Connie knelt next to him and gazed at the granite block, now illuminated i
n a bright yellow circle that collapsed the surface of the stone into a flat plane. On the block, Connie saw carved a simple stick figure of a man, about one foot tall, wearing a hat or headdress, hands and feet held out straight. Next to the left hand was carved a five-pointed star, next to the right a crescent moon, by the left foot a sun, and by the right foot a serpent or lizard. The carving was untutored and imprecise, errant chisel marks still visible in the old stone. It had clearly not been wrought by a headstone carver or other person trained for such work. Above the rough picture was carved a single word, in all capital letters: TETRAGRAMMATON.

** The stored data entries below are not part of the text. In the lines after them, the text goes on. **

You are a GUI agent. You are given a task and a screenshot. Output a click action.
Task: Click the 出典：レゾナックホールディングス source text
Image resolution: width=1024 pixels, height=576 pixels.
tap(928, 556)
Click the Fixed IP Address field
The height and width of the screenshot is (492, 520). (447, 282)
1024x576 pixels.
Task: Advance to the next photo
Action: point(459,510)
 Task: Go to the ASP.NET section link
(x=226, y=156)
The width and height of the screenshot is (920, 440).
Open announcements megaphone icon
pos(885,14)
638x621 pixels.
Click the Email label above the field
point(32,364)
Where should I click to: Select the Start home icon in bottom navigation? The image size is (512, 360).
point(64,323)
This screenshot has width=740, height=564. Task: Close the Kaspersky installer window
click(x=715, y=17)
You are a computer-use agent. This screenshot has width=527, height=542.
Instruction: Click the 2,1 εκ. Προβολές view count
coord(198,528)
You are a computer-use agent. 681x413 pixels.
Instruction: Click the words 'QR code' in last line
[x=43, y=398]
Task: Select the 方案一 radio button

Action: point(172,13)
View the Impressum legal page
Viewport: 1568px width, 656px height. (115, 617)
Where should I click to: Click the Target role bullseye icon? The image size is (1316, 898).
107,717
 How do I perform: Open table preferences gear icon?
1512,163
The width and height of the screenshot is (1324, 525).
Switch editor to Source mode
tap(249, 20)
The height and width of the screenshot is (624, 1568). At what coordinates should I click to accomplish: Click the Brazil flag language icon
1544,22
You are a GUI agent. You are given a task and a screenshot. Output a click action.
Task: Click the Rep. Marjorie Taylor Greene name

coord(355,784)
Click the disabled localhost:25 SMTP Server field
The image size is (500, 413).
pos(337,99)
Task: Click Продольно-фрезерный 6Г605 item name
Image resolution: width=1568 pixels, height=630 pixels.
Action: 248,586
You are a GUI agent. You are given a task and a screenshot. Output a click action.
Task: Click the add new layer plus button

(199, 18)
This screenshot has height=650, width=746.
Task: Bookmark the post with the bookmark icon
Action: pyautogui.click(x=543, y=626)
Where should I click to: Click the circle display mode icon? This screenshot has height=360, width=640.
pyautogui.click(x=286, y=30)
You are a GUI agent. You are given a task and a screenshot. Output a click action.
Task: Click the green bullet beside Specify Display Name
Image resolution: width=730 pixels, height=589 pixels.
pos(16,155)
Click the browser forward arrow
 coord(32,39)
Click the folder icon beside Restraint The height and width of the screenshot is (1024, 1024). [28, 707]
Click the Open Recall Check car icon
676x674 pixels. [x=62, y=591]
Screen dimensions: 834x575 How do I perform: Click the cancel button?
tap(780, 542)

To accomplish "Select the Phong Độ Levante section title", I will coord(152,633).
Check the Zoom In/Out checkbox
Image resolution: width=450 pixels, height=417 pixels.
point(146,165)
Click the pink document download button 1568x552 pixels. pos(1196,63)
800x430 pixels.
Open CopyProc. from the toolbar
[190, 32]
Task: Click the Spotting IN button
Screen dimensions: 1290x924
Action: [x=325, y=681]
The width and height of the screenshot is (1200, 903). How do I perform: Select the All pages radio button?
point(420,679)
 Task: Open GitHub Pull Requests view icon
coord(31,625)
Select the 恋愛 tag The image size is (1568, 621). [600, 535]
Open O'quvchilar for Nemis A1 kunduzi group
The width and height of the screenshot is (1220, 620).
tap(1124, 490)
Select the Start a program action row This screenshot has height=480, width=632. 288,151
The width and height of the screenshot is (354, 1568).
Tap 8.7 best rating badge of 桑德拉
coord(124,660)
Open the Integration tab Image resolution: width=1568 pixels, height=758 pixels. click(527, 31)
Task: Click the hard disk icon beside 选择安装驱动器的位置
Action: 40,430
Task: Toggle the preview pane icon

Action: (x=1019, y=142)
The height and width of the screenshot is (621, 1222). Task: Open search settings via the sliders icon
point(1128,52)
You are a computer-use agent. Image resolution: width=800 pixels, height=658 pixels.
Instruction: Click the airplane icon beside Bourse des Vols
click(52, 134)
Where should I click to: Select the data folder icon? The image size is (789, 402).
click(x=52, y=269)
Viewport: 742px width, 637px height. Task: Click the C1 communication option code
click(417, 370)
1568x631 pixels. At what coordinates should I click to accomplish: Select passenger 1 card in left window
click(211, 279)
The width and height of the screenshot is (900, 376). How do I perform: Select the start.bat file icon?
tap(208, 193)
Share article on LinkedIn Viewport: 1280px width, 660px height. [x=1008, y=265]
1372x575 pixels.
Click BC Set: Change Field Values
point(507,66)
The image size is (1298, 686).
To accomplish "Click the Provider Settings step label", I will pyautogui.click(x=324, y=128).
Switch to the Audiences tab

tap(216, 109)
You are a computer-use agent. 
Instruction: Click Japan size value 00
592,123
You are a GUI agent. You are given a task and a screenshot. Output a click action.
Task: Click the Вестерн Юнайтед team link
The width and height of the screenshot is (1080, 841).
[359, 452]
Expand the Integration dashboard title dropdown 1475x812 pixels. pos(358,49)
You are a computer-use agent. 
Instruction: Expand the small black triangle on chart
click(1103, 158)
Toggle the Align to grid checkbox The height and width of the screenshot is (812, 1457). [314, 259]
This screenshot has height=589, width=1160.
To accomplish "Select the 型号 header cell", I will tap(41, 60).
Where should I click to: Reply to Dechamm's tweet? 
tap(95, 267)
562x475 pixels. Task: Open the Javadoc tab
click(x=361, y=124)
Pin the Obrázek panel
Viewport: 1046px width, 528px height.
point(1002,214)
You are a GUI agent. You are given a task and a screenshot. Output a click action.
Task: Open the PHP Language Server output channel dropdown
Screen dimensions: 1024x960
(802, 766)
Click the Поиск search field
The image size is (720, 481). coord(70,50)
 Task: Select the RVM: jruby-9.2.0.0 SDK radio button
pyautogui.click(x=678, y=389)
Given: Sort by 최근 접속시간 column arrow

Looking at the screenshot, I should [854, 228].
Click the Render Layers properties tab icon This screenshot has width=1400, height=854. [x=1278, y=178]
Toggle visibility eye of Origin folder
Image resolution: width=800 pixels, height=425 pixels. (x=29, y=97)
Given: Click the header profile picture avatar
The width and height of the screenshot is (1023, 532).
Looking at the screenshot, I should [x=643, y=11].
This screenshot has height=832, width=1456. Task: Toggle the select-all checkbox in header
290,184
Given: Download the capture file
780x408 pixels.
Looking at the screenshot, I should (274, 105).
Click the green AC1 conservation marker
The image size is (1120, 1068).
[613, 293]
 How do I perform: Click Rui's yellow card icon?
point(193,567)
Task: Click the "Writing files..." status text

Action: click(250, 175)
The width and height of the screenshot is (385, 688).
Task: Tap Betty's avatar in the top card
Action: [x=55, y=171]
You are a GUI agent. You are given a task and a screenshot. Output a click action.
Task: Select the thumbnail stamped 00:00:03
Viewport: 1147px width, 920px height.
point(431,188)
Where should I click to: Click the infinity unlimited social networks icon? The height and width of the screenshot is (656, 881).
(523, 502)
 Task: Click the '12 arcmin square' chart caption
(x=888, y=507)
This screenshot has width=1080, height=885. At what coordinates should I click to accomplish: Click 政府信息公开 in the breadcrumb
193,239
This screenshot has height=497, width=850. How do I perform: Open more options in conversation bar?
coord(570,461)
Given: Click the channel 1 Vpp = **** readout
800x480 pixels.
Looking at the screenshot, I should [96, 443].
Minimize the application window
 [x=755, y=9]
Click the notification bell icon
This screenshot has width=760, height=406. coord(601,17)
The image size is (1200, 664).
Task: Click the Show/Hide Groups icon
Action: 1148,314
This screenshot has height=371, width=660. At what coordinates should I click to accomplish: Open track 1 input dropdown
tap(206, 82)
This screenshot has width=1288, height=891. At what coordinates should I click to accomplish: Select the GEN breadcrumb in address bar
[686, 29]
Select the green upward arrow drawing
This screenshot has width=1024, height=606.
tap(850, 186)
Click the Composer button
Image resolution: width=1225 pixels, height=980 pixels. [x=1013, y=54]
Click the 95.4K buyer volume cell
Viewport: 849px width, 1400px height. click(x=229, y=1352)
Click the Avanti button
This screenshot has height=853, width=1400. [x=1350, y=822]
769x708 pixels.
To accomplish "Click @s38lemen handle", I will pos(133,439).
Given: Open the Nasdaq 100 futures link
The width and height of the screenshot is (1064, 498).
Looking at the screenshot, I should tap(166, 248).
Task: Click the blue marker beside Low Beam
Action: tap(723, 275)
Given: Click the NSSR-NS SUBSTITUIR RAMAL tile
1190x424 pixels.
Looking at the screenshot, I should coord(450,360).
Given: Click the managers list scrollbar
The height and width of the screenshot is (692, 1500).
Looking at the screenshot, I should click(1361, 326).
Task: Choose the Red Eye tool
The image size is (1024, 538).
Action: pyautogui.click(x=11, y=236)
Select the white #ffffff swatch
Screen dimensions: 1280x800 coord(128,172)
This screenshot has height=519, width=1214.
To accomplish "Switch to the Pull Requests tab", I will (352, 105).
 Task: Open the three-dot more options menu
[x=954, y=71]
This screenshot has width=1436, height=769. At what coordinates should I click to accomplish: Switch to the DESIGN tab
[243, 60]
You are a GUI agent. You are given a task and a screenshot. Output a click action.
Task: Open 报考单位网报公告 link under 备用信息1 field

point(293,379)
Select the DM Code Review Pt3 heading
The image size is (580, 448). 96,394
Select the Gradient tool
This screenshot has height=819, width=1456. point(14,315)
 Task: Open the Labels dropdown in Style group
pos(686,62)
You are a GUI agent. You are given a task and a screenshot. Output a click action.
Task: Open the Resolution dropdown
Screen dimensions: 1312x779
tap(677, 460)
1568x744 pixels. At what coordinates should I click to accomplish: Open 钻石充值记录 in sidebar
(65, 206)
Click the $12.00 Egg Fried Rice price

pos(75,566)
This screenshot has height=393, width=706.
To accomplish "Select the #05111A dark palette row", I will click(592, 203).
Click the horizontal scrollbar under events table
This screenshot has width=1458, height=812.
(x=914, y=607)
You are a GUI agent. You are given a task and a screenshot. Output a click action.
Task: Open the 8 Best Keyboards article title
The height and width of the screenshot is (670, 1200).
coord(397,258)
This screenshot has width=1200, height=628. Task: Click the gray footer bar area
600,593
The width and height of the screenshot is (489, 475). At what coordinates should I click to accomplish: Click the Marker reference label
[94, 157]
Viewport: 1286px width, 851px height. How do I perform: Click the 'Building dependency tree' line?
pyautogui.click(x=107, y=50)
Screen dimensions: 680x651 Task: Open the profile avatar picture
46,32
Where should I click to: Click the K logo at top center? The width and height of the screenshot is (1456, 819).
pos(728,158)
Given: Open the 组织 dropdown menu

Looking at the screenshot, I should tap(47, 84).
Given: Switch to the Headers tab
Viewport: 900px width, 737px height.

Connie’s eyes opened wide, unsure what she was seeing. “What is this?” she whispered. “I don’t understand what I am looking at.”
“This, my rationalist friend, is a boundary marker,” replied Sam, shaking out the match and casting it aside into the grass. He lit another before continuing. “In the early days of settlement, one way to demark the boundary of your land before going to the trouble of building a fence was to place a big, visible stone block in each corner of your lot. If you look around Old Town you’ll see these all over the place, sometimes right next to the front door of a house if the lot is very small.”
“Right,” said Connie. “I think I’ve noticed some of those. But the carving!”
“That’s why I wanted you to see this. I found it under what used to be a compost heap when I was checking the structural safety of the wall for the new owners. Since finding this one I’ve come across a few others with carving marks, but most of the chiseling has been worn away by the weather. The carving isn’t very deep, I’m guessing because whoever did it didn’t really know what they were doing. This is the clearest one I’ve found so far.”
“But ‘Tetragrammaton’?” asked Connie. “What does that mean? Why would someone carve on a boundary marker like this, instead of just writing ‘This pasture belongs to so-and-so’?”